-------- Records shown

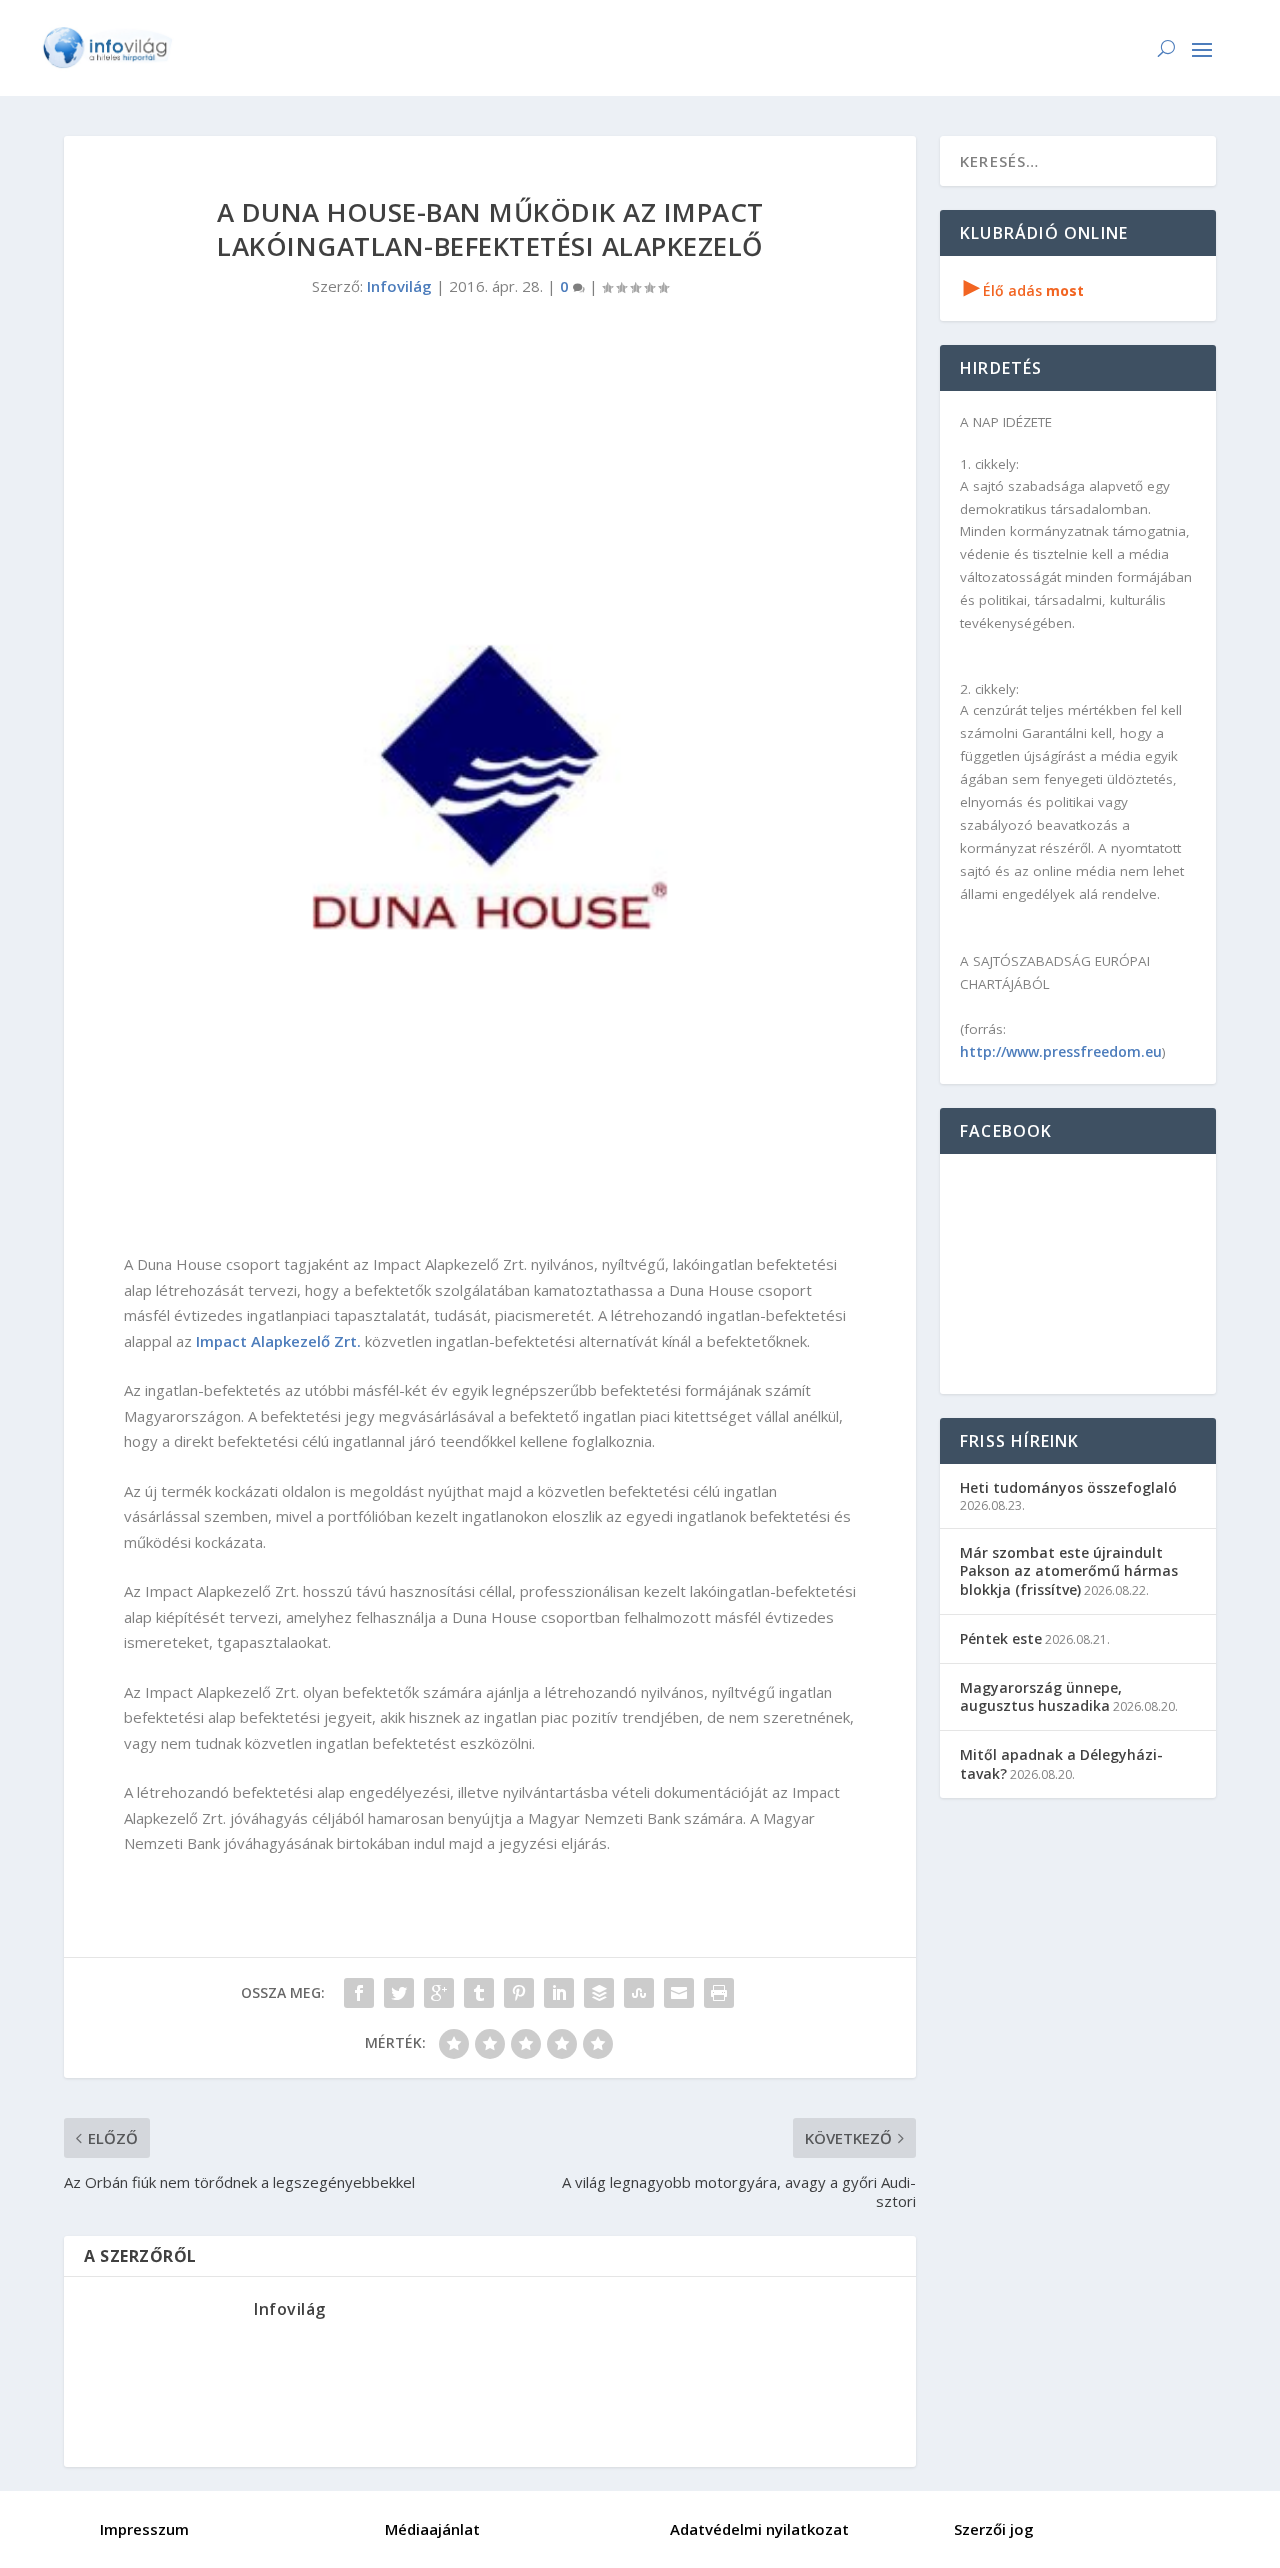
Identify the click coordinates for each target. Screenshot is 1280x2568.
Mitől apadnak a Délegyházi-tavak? (1061, 1763)
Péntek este (1001, 1638)
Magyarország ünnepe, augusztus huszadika (1041, 1696)
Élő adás (1024, 290)
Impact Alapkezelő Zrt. (278, 1341)
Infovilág (399, 286)
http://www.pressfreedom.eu (1061, 1051)
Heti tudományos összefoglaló (1068, 1487)
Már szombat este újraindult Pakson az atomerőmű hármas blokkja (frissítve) (1069, 1570)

----------------

◆ Exercise brief
Scan the entries above and report the number of lines that contain the word "este", with no added text.

◆ Solved exercise
2